The investigations reconstructed the execution of the via Palestro massacre based on the statements of collaborators of justice Pietro Carra, Antonio Scarano, Emanuele Di Natale, and Umberto Maniscalco: in 1998, Cosimo Lo Nigro, Giuseppe Barranca, Francesco Giuliano, Gaspare Spatuzza, Luigi Giacalone, Salvatore Benigno, Antonio Scarano, Antonino Mangano, and Salvatore Grigoli were recognized as the material perpetrators of the via Palestro massacre in the sentence for the massacres of 1993. However, in the same sentence, it was stated: “Unfortunately, the failure to identify the base of operations in Milan and the individuals who, in this city, certainly provided logistical support and manual assistance to the massacre, prevented penetration into those realities which, as demonstrated by the investigation conducted in other cases examined by this Court, were more promising from the point of view of the external verification.”

In 2002, based on the statements of collaborators of justice Carra and Scarano, the Florence prosecutor’s office ordered the arrest of brothers Tommaso and Giovanni Formoso (“men of honor” from Misilmeri), identified by the investigations as those who helped Lo Nigro unload the explosives in Arluno and who materially carried out the via Palestro massacre.
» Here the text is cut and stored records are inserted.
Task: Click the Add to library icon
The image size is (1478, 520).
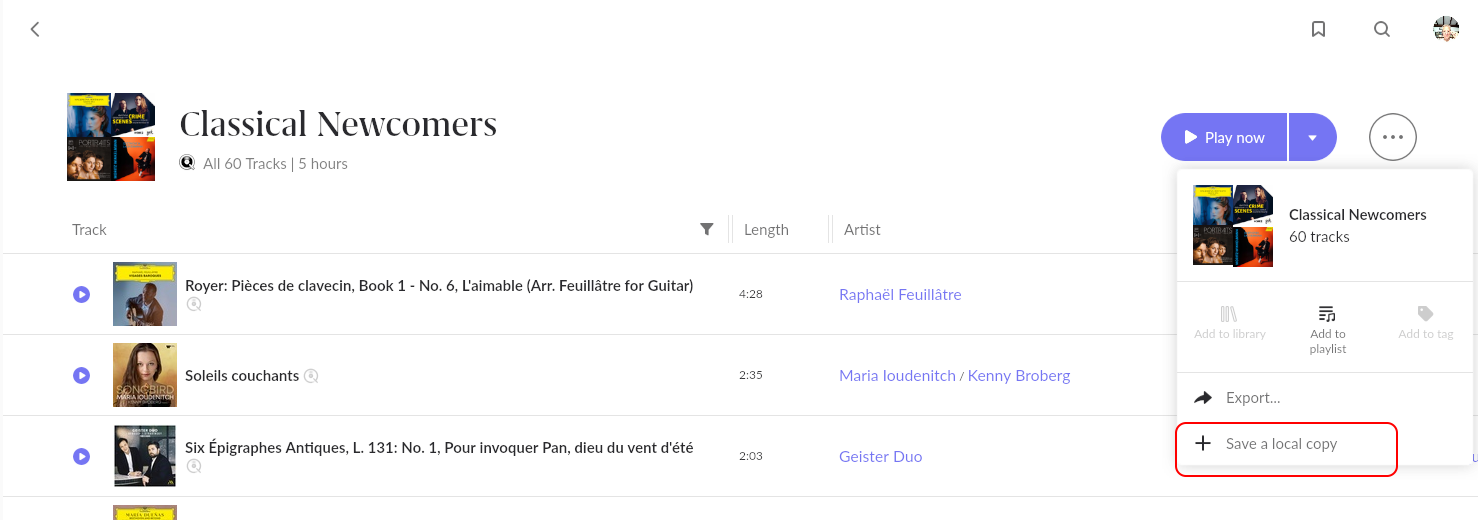Action: (1229, 314)
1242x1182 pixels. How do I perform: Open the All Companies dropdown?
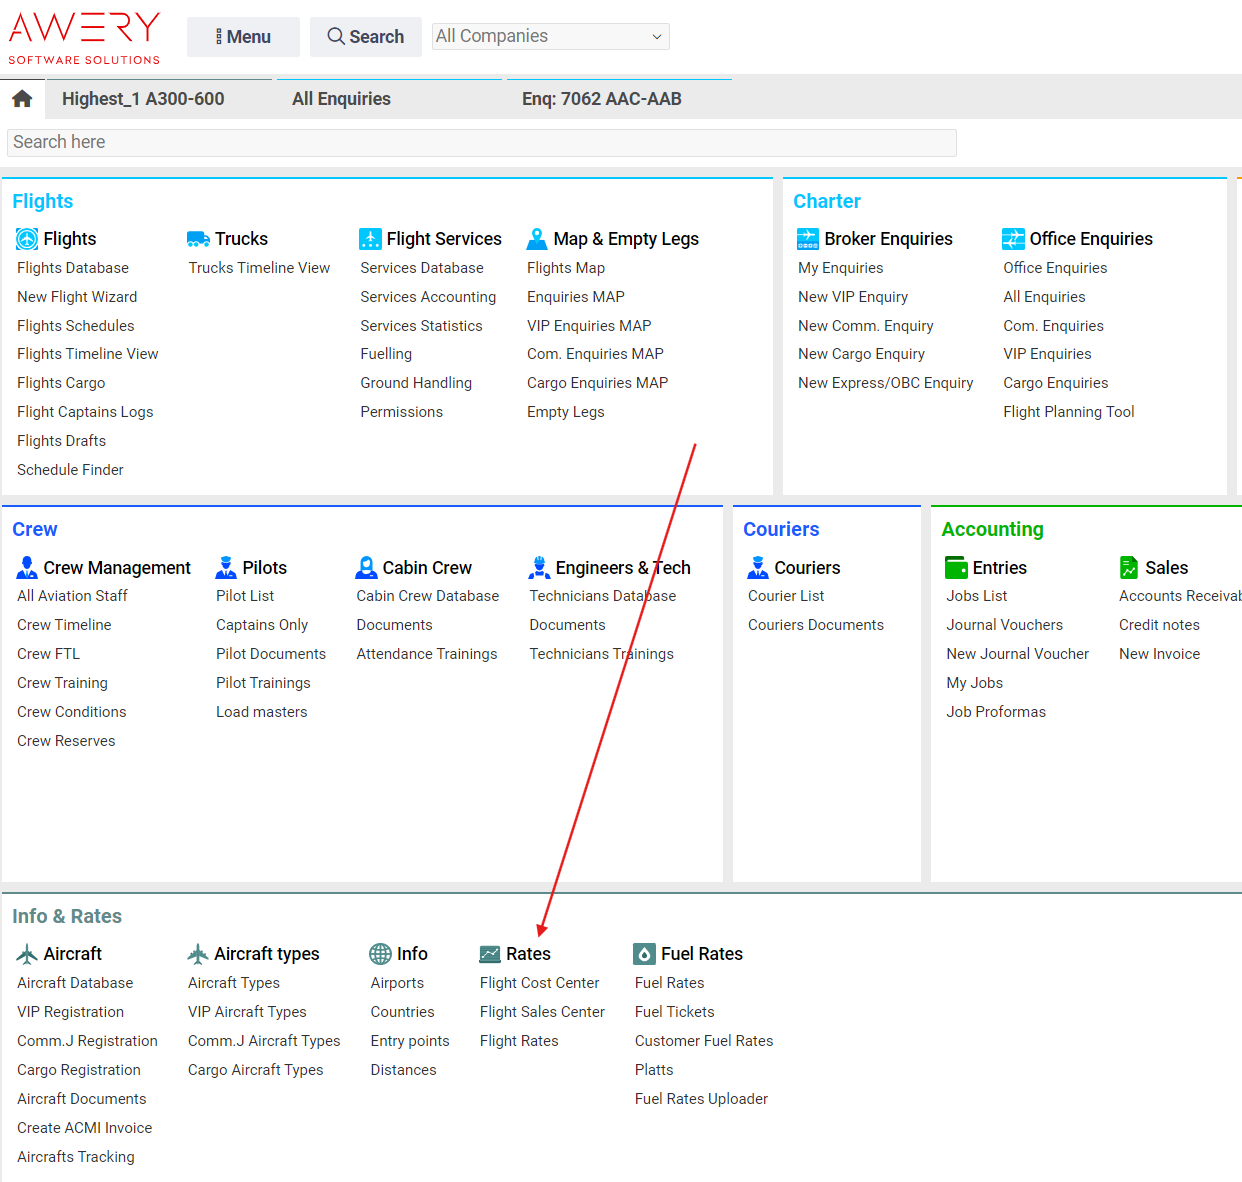click(x=550, y=37)
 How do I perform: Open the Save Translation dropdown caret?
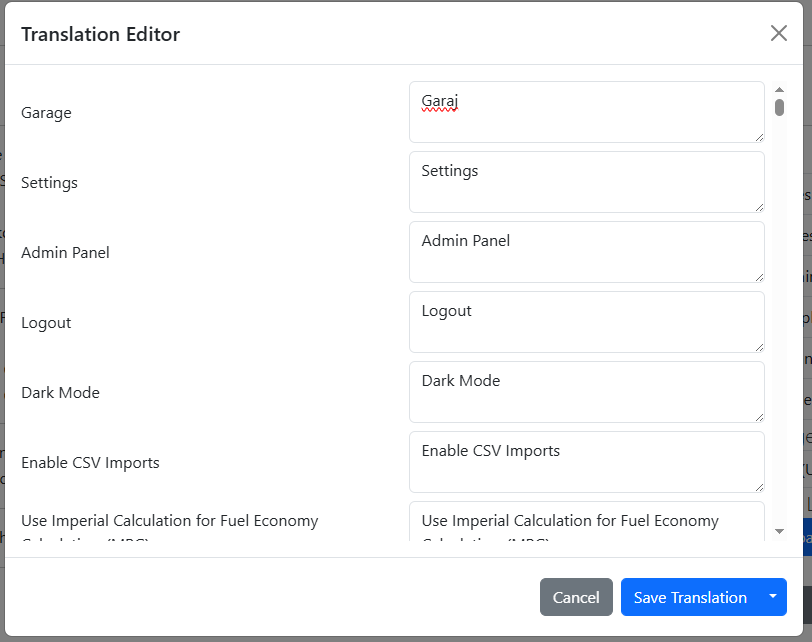pos(772,597)
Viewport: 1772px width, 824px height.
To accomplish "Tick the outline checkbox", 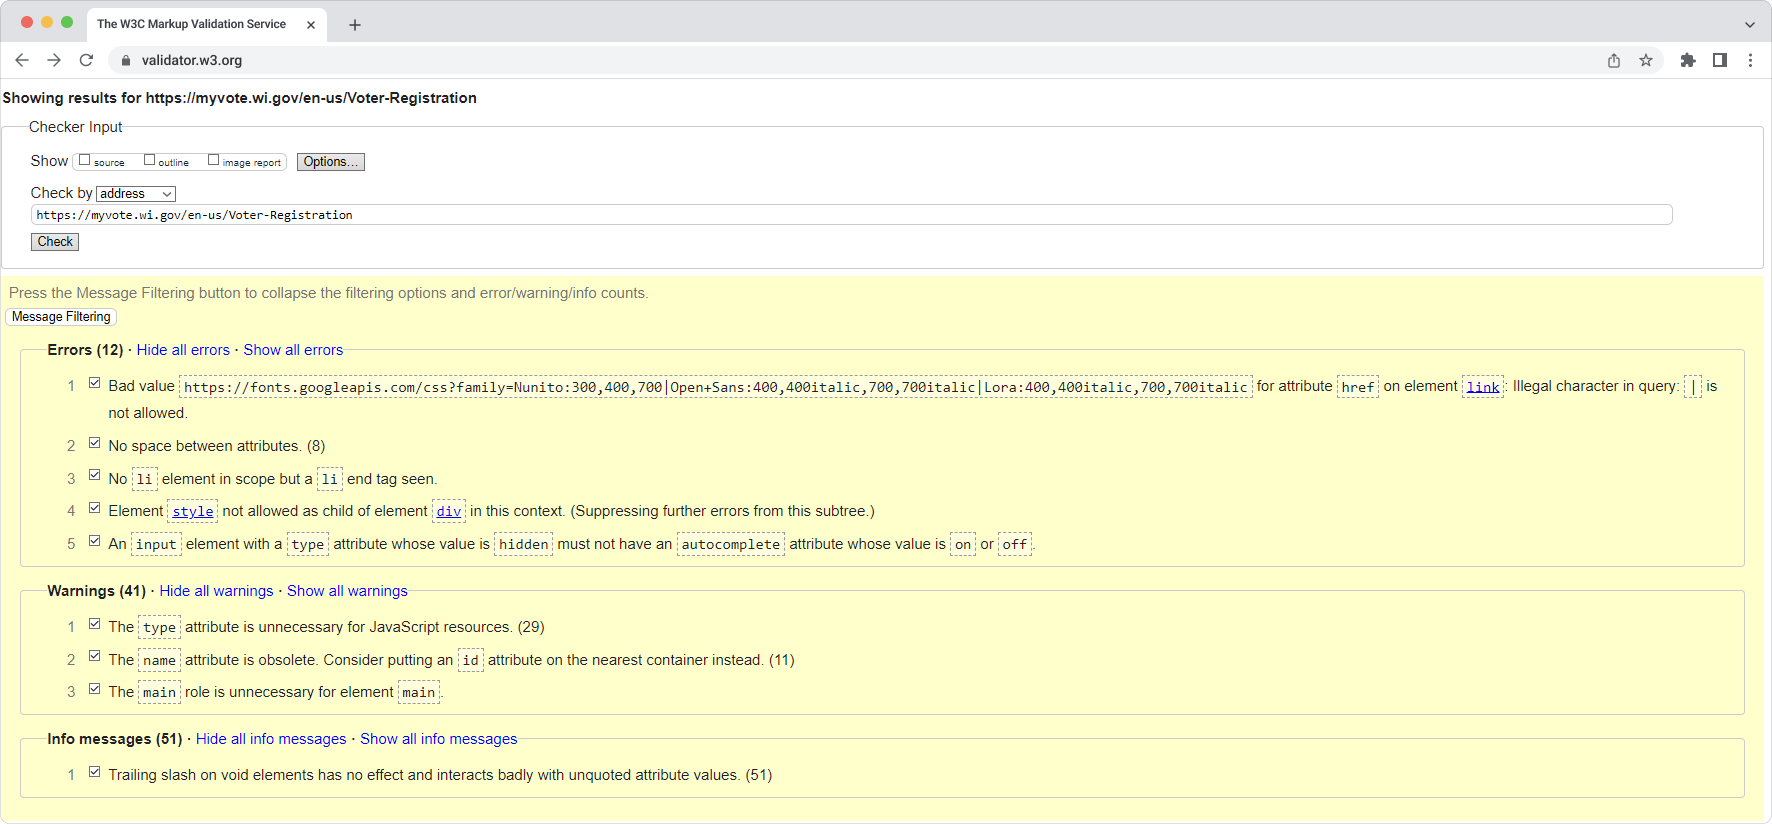I will point(149,160).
In 2003, the Milan Assize Court sentenced the Formoso brothers to life imprisonment, and this sentence was confirmed in the subsequent two degrees of judgment.

In 2008, Gaspare Spatuzza began collaborating with justice and provided new statements about the material perpetrators of the via Palestro massacre: in particular, Spatuzza reported that he, Cosimo Lo Nigro, Francesco Giuliano, Giovanni Formoso, and brothers Vittorio and Marcello Tutino (mafiosi from Brancaccio) participated in a meeting where the groups were decided to operate on Rome or Milan to carry out the attacks; according to Spatuzza, Formoso and the Tutino brothers operated in Milan, and initially he, Lo Nigro, and Giuliano joined them to help unload the explosives and steal the Fiat Uno used in the attack, then returned to Rome to carry out the church bombings.

Later, Spatuzza also exonerated Tommaso Formoso, stating that only his brother Giovanni participated in the attack, who had borrowed the villa in Arluno from Tommaso under false pretenses where the explosives were unloaded: however, in April 2012, the Brescia Assize Court rejected Tommaso Formoso’s request for a trial review, stating that Spatuzza’s statements alone were insufficient. Also based on Spatuzza’s statements, in 2012, the Florence prosecutor’s office ordered the arrest of fisherman Cosimo D’Amato, cousin of Cosimo Lo Nigro, who was accused of supplying the explosives, extracted from war remnants recovered at sea, used in all the bombings of 1992-1993, including the via Palestro massacre. In 2013, D’Amato was sentenced to life imprisonment in an expedited trial by the preliminary judge of Florence; the sentence was confirmed on appeal in 2014 and, two years later, by the Court of Cassation; in 2015, D’Amato himself began collaborating with justice and confirmed his involvement in the supply of explosives.

In 2014, the District Anti-Mafia Directorate of Milan issued a pre-trial detention order against Marcello Tutino for the crime of massacre because Spatuzza accused him of being the “basista” (base person) of the via Palestro attack. The following year, the Milan Assize Court acquitted Tutino because Spatuzza’s statements alone were considered insufficient for a conviction; the acquittal was confirmed on appeal and by the Court of Cassation.